Gazeteci Servet Aslı

Hasna Para

Hasna Para

Gazeteci Servet Aslı

I.

Mandalina bahçesinin sonundaki dere yatağından şırıl şırıl akan su sesi buraya kadar ulaşıyor. Su sesi esen rüzgâra çarpa çarpa ilerliyor. Kasabanın girişindeki yel değirmenin pervanesinden çıkan vın vın sesi rüzgârın ritmine göre uzayıp kısalıyor. Vıın vıın. Vıııın vıııın. Rüzgâr kokuları da taşıyor. Dağ kekiği kokusu. Mehmet amcanın çiftliğinden gelen tezek kokusu. Yağmur sonrası toprak kokusu. Şimdi hâkim olan dağ kekiği. Güneş en güzel hâliyle yukarıda. Yakmıyor, ışığını tenimizde gezdiriyor.

Bir saat sonra sepetlerimizi dolduracağız. Şimdi dinlenme zamanı. Başım annemin dizinde, güneş tepemizde, dağ kekiği rayihası dört bir yana yayılmışken huzur yanı başımızda.

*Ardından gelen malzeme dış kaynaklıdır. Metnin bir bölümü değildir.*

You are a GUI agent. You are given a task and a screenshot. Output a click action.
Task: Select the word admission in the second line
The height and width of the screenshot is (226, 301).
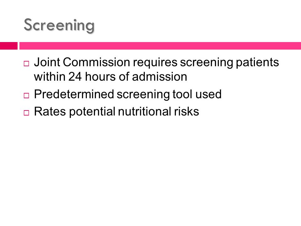click(160, 77)
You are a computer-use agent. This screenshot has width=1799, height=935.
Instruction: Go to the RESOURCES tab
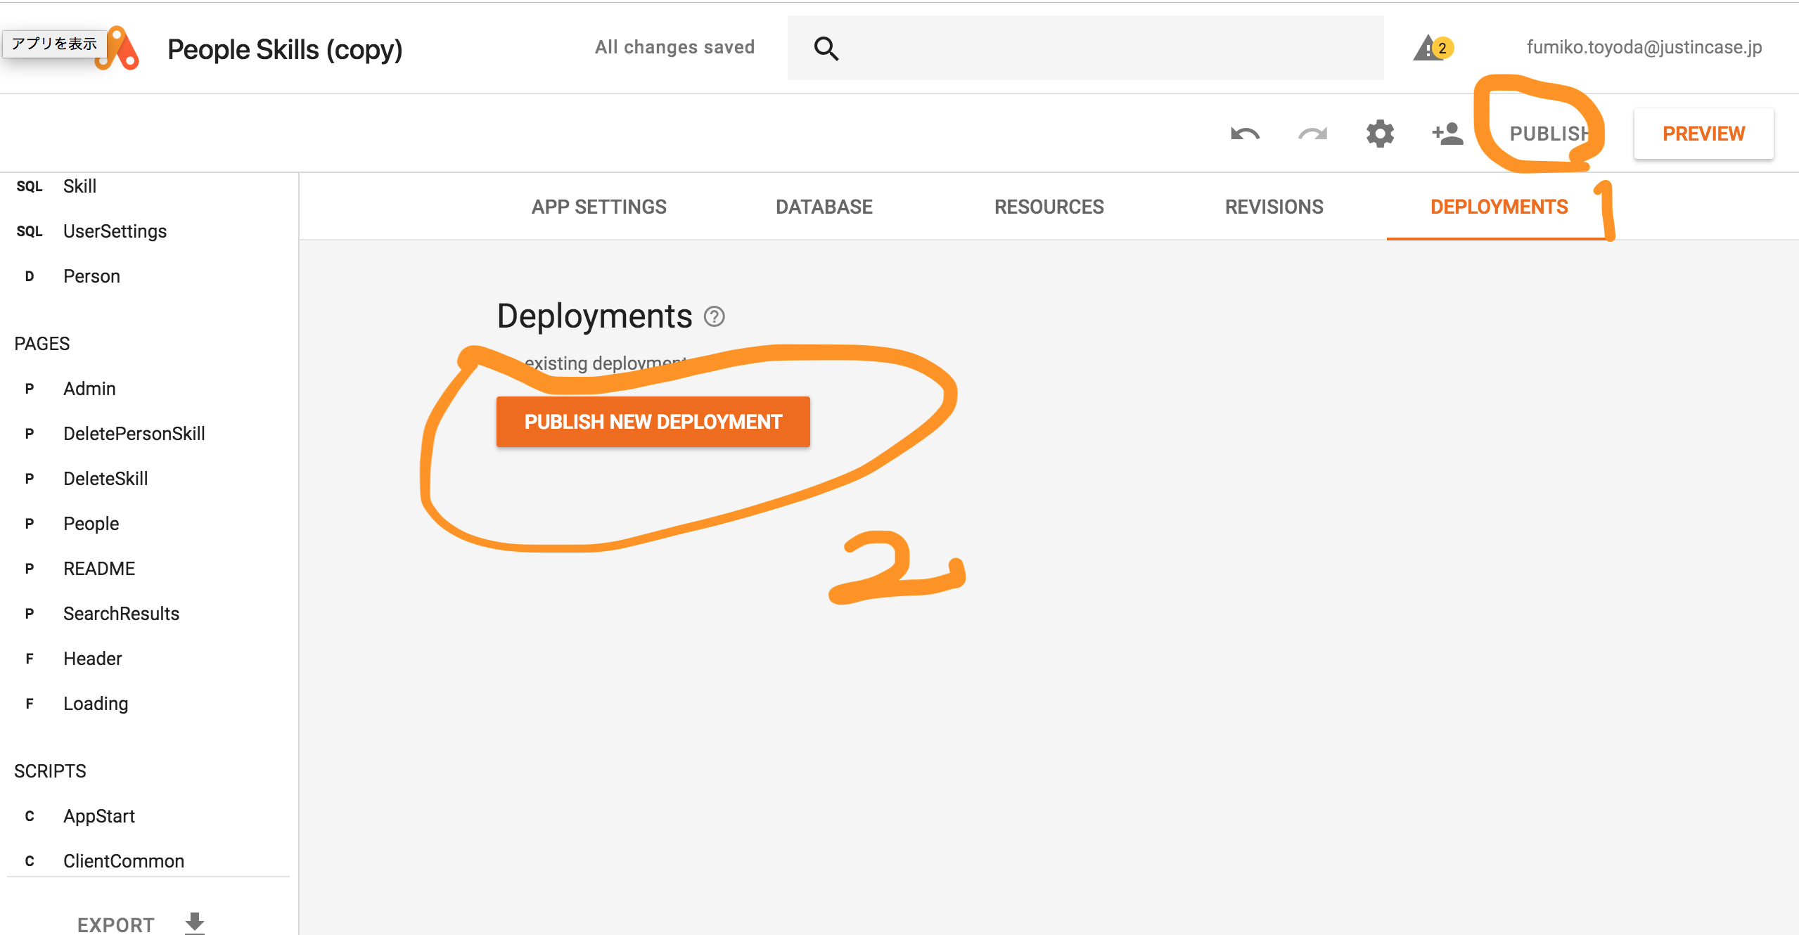tap(1049, 207)
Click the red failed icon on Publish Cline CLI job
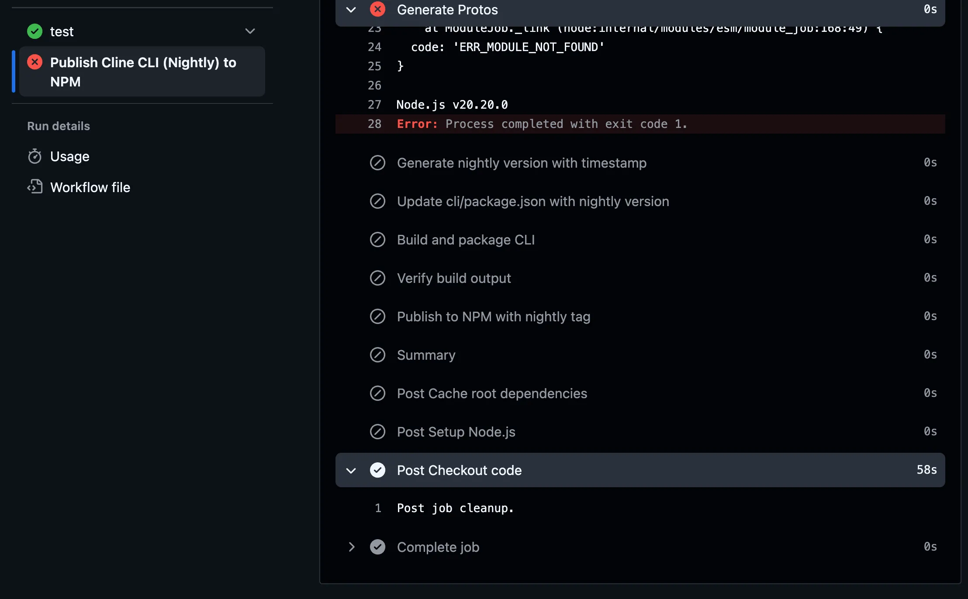 (x=35, y=62)

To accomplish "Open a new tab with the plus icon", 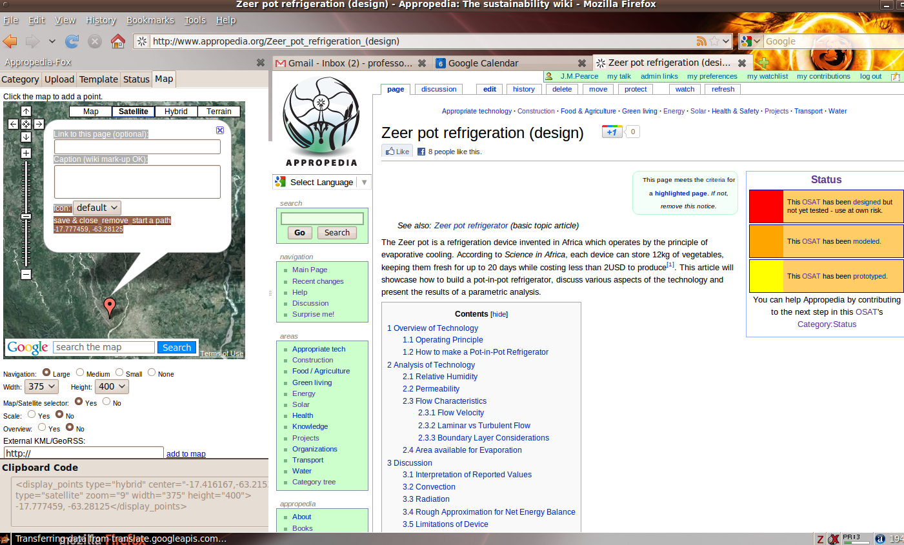I will [763, 63].

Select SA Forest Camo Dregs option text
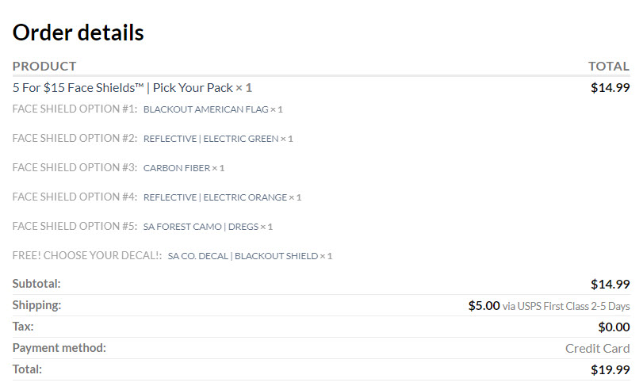click(201, 227)
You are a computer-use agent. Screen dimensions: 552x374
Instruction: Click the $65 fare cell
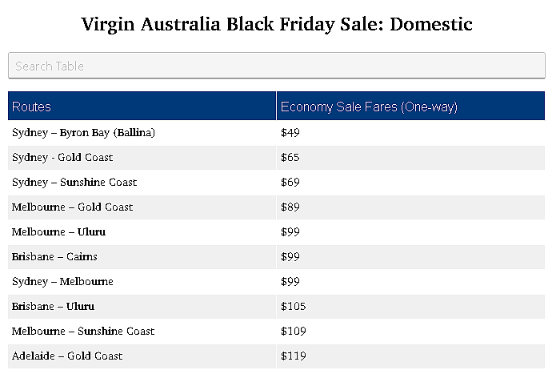(x=411, y=157)
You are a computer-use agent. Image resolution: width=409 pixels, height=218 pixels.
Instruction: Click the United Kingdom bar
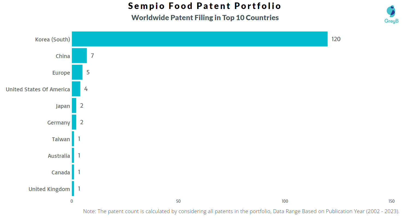[73, 189]
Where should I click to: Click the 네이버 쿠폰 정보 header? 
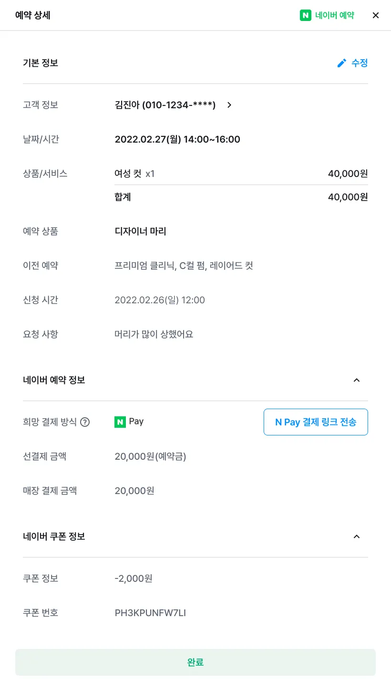pyautogui.click(x=54, y=536)
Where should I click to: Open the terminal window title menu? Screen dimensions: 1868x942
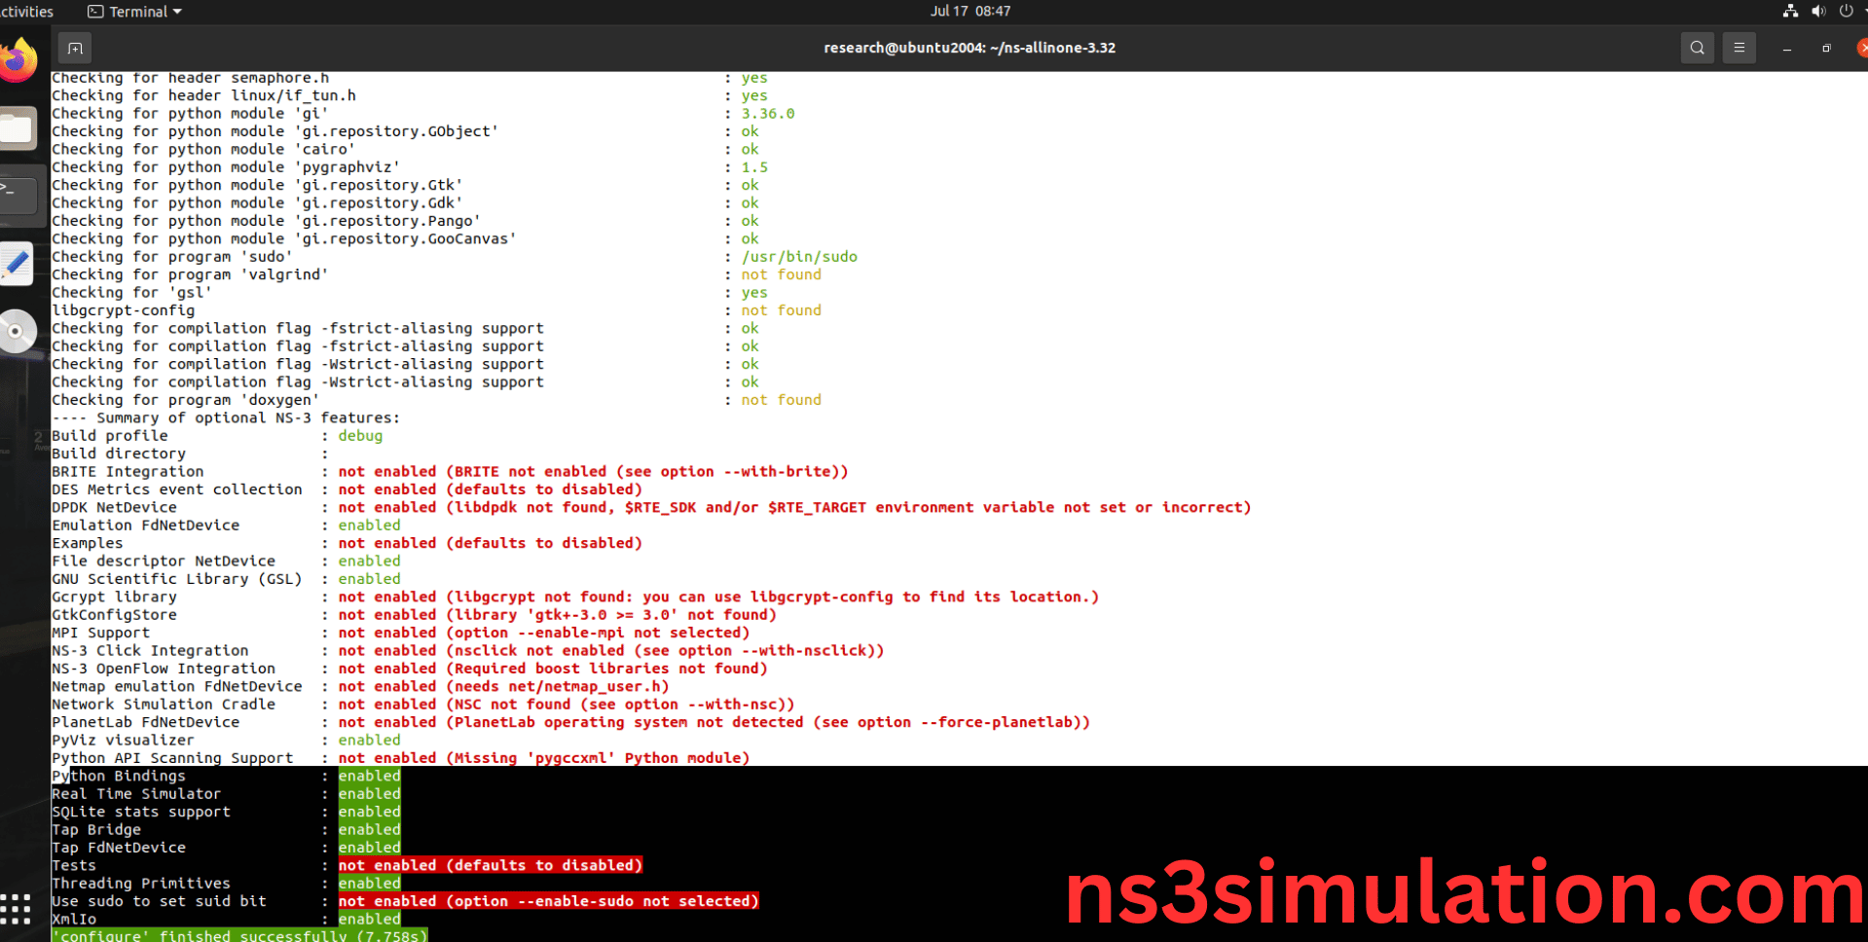970,47
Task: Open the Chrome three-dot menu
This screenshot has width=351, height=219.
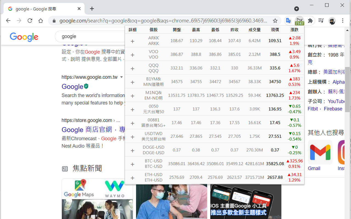Action: coord(343,21)
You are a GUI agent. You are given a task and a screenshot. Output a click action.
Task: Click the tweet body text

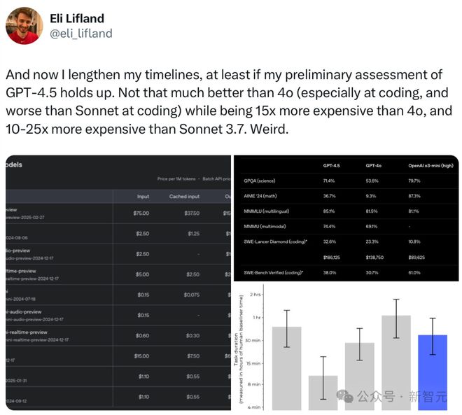(x=226, y=102)
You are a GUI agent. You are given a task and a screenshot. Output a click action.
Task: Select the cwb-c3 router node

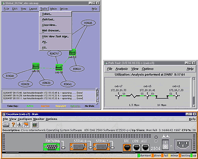pyautogui.click(x=72, y=53)
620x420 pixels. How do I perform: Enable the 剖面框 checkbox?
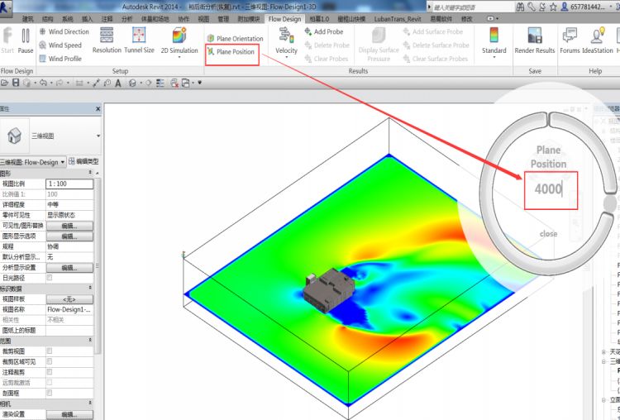click(50, 393)
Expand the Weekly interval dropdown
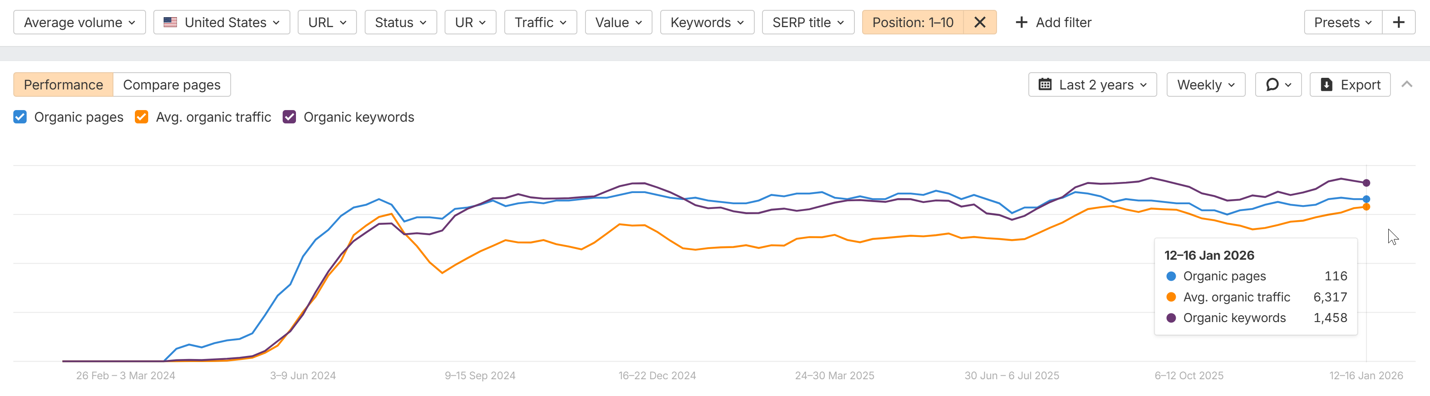The width and height of the screenshot is (1430, 396). (x=1206, y=84)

Annemin parmak uçları saçlarımın arasında geziniyor. Annem yüzüme öpücükler kondurmak için eğildikçe kızıl kahve saçları gittikçe koyulaşan sarı saçlarıma karışıyor. Bu ân hiç bozulmasın istiyorum. Ama az bir zamanımız kaldı. Mandalinaları toplayıp sobayı tutuşturmamız, karnımızı doyurduktan sonra biraz daha mandalina toplamamız gerekiyor. Annem sobayı tutuşturduktan sonra, elbette ben de ona yardım ediyorum, sobanın üstüne mandalina kabukları koyuyoruz. Evin içine yayılan o koku hiç bozulmasın istediğim ânlardan bir diğerini oluşturuyor. Mandalina kokuları eşliğinde kahvaltımızı yapıyoruz. Ayşe teyzeden bir kilo mandalina ile takas ettiğimiz az bir miktar tereyağı eşliğinde. Tereyağı çok kıymetliymiş. Bu sebepten bir kilo mandalina karşılığında yüz gram bile gelmeyecek kadar tereyağı alabiliyoruz. Az olduğu için daha lezzetli. O tereyağı bize beş gün kadar gidiyor.

Şimdi, mandalinaları toplamımıza daha varken, biraz dinlenmek istiyorum. Başım annemin dizinde, annemin eli saçlarımda, güneş biraz daha batıya meyletmişken bu his rüzgârın esişinden daha serin. Gece yatağımın, yorganımın buz gibi olması için beş dakika pencereyi açıp odayı havalandırdıktan sonra yatağıma girince yaşadığım histen de daha serin. Serin bir rüyaya bırakmak istiyorum kendimi. Annemin yüzüne, yüz hatlarının her bir kıvrımına, rüzgârla uçuşan kızıl kahve saçlarına son kez baktıktan sonra gözlerimi kapıyorum.

Gözlerimi açıyorum. Serin bir rüya sonrası gerçekliğe uyanıyorum. Şimdiye. Masada bir yığın dosya, bakılması gereken işler; bilgisayar ekranında dönüş bekleyen mailler, haber sitesi sekmeleri beni bekliyor. Saat 14.04. Bir saat boyunca, bekleyen maillere yenileri eklenmiş. Telefonumda 9 cevapsız çağrı. Odamın kapısını açmaya gidiyorum. Ofistekiler alıştılar bu duruma. Günde bir saat kapımı kilitliyorum. O sırada kapımı tıklatanlar, ismimi seslenenler çok acil bir iş olsa da cevap vermiyor oluşuma alıştılar. “Servet Bey uyuyordur herhâlde. Ayılar dahi kış uykusuna böyle derin yatmıyordur ama…” dedikodularını “Hep zor davaları araştırıyor. İstihbarata çalışıyor olmasın…” dedikoduları takip ediyor. Hepsi de epey komik tahminler.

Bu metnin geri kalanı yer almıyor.